[Source records]

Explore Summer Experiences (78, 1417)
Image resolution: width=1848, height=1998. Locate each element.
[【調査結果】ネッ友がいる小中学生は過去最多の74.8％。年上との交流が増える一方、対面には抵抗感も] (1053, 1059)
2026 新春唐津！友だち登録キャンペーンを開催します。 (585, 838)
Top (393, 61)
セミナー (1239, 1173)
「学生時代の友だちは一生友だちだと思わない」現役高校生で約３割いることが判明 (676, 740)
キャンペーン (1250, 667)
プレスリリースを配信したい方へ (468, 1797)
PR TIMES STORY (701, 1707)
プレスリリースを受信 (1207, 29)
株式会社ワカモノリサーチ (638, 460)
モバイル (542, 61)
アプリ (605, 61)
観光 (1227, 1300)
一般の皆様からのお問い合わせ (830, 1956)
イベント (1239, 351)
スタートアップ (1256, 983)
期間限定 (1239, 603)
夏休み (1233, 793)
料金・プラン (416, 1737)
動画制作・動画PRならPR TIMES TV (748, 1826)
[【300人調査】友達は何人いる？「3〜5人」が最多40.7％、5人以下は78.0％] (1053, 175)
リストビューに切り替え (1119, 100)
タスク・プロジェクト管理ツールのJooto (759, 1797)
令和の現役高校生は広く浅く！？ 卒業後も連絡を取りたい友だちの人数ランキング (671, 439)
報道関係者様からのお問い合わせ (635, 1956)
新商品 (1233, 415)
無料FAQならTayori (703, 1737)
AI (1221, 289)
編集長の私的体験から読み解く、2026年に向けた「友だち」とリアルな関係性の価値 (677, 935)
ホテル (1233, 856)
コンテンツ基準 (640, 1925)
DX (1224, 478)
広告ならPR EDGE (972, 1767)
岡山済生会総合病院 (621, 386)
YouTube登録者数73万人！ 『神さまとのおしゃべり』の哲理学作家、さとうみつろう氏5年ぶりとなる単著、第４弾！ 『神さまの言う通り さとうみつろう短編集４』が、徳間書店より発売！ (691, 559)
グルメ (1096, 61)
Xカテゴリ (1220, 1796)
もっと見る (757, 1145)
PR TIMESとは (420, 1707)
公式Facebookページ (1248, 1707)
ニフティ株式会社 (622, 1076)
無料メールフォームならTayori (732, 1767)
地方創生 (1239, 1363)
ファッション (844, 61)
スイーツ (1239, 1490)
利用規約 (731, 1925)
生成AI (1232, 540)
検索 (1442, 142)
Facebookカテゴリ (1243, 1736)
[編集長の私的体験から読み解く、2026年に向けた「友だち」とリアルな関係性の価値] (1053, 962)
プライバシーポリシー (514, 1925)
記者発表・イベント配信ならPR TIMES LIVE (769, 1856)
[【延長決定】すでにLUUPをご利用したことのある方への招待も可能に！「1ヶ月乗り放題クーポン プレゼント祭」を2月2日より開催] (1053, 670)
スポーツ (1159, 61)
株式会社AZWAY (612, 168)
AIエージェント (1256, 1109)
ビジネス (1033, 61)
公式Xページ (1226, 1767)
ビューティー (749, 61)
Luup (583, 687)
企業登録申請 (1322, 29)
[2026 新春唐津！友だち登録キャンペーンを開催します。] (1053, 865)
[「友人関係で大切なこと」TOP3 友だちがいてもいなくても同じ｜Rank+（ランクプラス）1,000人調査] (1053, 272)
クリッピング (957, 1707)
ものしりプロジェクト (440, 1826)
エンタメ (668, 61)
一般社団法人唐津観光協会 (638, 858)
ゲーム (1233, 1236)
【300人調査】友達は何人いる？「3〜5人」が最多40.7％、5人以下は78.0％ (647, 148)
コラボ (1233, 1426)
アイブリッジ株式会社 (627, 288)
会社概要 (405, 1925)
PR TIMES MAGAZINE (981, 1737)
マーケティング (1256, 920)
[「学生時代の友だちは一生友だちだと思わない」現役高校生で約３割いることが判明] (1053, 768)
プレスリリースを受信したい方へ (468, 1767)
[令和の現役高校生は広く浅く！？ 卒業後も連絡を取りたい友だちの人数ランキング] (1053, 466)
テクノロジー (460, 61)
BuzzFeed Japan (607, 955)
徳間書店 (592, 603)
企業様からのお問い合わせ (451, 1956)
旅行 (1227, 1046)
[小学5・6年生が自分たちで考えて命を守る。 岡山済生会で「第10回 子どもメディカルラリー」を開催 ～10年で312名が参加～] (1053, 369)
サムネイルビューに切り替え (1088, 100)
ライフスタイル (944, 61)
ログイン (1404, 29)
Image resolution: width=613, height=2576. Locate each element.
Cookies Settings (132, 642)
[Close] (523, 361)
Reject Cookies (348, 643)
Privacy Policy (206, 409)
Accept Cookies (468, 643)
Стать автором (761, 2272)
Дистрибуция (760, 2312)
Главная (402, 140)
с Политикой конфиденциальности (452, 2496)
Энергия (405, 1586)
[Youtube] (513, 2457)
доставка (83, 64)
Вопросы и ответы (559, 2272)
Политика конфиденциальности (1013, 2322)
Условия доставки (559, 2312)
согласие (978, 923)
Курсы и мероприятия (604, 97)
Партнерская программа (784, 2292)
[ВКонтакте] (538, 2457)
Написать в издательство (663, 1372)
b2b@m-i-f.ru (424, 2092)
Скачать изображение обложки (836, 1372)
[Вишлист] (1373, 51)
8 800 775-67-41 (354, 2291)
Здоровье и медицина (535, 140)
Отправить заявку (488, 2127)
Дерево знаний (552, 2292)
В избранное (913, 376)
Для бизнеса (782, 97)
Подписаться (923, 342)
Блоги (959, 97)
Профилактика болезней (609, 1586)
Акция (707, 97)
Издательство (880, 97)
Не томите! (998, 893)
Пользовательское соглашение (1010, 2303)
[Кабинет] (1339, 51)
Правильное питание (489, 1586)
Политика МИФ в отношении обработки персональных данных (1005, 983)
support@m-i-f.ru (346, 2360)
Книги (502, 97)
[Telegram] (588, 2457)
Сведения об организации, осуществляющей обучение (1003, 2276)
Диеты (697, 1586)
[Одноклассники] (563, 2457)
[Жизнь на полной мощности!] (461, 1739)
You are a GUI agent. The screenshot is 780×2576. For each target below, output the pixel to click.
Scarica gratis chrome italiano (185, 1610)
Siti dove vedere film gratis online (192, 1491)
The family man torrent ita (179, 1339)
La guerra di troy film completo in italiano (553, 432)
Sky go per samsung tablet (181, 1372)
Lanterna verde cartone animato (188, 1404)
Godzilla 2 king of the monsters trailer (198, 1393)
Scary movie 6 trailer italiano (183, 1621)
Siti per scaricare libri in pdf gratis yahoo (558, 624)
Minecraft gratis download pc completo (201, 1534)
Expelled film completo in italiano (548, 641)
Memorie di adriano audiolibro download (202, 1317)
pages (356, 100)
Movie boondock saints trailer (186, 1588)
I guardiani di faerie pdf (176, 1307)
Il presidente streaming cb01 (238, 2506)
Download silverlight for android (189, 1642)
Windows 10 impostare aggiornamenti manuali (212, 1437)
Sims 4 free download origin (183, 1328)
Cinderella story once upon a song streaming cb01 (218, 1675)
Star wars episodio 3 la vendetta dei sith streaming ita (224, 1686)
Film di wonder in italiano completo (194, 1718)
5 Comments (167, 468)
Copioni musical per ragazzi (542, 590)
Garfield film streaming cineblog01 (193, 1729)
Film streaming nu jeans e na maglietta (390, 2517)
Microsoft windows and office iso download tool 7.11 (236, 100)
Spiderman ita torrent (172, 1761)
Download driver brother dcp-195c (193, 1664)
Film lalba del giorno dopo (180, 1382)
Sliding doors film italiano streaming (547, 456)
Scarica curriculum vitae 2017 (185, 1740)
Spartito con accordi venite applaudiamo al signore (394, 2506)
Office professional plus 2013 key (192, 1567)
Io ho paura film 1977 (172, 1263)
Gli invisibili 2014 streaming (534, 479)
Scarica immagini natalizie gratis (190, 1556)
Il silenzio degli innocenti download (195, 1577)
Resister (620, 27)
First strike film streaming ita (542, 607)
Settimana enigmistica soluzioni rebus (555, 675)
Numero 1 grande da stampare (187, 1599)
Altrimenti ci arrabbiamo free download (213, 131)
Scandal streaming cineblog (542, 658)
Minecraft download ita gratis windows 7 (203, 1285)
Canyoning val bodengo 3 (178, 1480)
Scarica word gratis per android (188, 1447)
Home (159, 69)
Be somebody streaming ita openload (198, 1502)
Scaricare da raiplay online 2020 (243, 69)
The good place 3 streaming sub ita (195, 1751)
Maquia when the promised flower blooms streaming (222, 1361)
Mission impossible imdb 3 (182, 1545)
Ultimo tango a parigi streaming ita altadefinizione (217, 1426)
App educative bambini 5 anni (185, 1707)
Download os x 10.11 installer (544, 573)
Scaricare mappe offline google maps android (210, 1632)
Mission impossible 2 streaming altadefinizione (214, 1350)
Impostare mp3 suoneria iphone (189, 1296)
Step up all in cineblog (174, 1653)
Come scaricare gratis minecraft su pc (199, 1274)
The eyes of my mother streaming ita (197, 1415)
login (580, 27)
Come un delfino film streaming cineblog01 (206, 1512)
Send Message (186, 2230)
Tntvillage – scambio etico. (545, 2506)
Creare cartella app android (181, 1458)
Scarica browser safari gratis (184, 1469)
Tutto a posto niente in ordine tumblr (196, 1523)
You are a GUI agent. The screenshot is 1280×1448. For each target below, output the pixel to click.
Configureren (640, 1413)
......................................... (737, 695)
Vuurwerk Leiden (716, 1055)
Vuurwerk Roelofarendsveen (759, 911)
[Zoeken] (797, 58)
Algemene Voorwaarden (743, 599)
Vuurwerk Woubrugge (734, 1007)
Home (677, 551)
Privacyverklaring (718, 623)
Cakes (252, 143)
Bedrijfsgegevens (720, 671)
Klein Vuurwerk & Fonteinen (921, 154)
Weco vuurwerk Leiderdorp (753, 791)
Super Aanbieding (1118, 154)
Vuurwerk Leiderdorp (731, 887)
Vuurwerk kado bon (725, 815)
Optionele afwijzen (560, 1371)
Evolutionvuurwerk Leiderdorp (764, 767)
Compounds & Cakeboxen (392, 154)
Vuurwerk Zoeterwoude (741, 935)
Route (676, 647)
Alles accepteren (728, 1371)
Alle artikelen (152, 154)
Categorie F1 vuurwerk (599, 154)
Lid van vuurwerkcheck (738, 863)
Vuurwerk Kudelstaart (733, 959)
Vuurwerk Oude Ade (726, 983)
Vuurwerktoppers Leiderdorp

▶ **Task objective**: What are the lines, exactly as written above, from the line with "Lanterna verde cartone animato (188, 1404)" to the line with "Io ho paura film 1977 (172, 1263)", both included? Output only those.

▶ **Your response**:
Lanterna verde cartone animato (188, 1404)
Godzilla 2 king of the monsters trailer (198, 1393)
Scary movie 6 trailer italiano (183, 1621)
Siti per scaricare libri in pdf gratis yahoo (558, 624)
Minecraft gratis download pc completo (201, 1534)
Expelled film completo in italiano (548, 641)
Memorie di adriano audiolibro download (202, 1317)
pages (356, 100)
Movie boondock saints trailer (186, 1588)
I guardiani di faerie pdf (176, 1307)
Il presidente streaming cb01 (238, 2506)
Download silverlight for android (189, 1642)
Windows 10 impostare aggiornamenti manuali (212, 1437)
Sims 4 free download origin (183, 1328)
Cinderella story once upon a song streaming cb01 (218, 1675)
Star wars episodio 3 la vendetta dei sith streaming ita (224, 1686)
Film di wonder in italiano completo (194, 1718)
5 Comments (167, 468)
Copioni musical per ragazzi (542, 590)
Garfield film streaming cineblog01 (193, 1729)
Film streaming nu jeans e na maglietta (390, 2517)
Microsoft windows and office iso download tool 7.11 (236, 100)
Spiderman ita torrent (172, 1761)
Download driver brother dcp-195c (193, 1664)
Film lalba del giorno dopo (180, 1382)
Sliding doors film italiano streaming (547, 456)
Scarica curriculum vitae 2017 (185, 1740)
Spartito con accordi venite applaudiamo al signore (394, 2506)
Office professional plus 2013 key (192, 1567)
Io ho paura film 1977 (172, 1263)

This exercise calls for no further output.